Come uscirne? Da circa dodici anni , la
strada è stata tracciata in una conferenza internazionale, organizzata dalla
Banca mondiale e dall’istituto di previdenza sociale svedese (nonché con folta
ed attiva partecipazione di esperti italiani), e tenuta nell’isola di Sandhamn,
nell’arcipelago baltico a circa un’ora di navigazione da Stoccolma.
Il percorso è quello di una graduale
convergenza dei vari Stati dell’UE verso quello che, in gergo tecnico viene
chiamato un sistema Notional Defined Contribution (NDC), in effetti un sistema
contributivo figurativo, modellato su quelli messi in atto da Italia e Svezia,
quasi contemporaneamente, pur se distintamente (e senza consultazioni o
coordinamento) nella primavera del 1995. E da allora adottato gradualmente da oltre
una ventina di Stati, tra cui gran parte dei nuovi aderenti all’UE.

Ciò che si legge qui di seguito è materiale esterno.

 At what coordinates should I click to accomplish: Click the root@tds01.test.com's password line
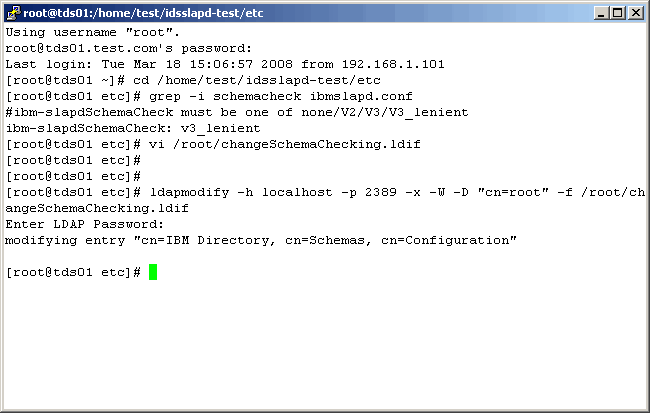(116, 48)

I messaggio principali delle maggiori organizzazioni
è che , pure basate sullo NDC, le pensioni statali o comunque pubbliche solo
solamente una promessa che non potrà essere soddisfatta se il quadro economico
non migliora in misura significativo , sempre in balia di Governi e Parlamenti
che guardano a riforme delle pensioni anche (ove non principalmente) per ‘fare
cassa’.
Tale promessa, alle prese con un costante
‘rischio politico’, deve essere affiancata da fondi pensione anche essi
gradualmente europei, soggetti sì al ‘rischio finanziario’ ma se sufficienti
grandi e diversificati in grado di minimizzarlo, Cosa che non possono di fare i
700 lillipuziani fondi pensione nostrani, tra quelli di ‘vecchia’ e quelli di
nuova generazione. Per di più, tali fondi andrebbero incoraggiati fiscalmente
non penalizzati (come si è fatto di recente) per essere in linea con standard,
criteri e direttive europea (una seconda direttiva europea sulla previdenza
complementare è in avanzata fase di preparazione).

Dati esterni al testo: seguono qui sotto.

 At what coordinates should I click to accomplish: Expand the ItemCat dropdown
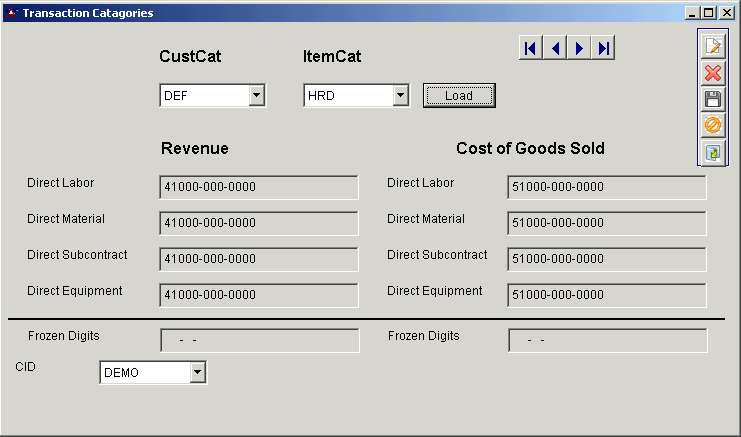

L’Italia è stato uno dei primi due Stati a
mettere in atto un sistema previdenziale NDC. Ha l’opportunità di avere un
ruolo importante nella costruzione di un sistema previdenziale NDC europeo se
effettua i correttivi necessari per incoraggiare la previdenza privata.
Ovviamente, tenendo, come avviene nel resto
del mondo, i conti previdenziali , pubblici o privati, BEN DISTINTI da spese
assistenziali per anziani non capienti- che per loro natura devono essere a carico
della collettività non di CONTRIBUTI alla previdenza per la tarda età.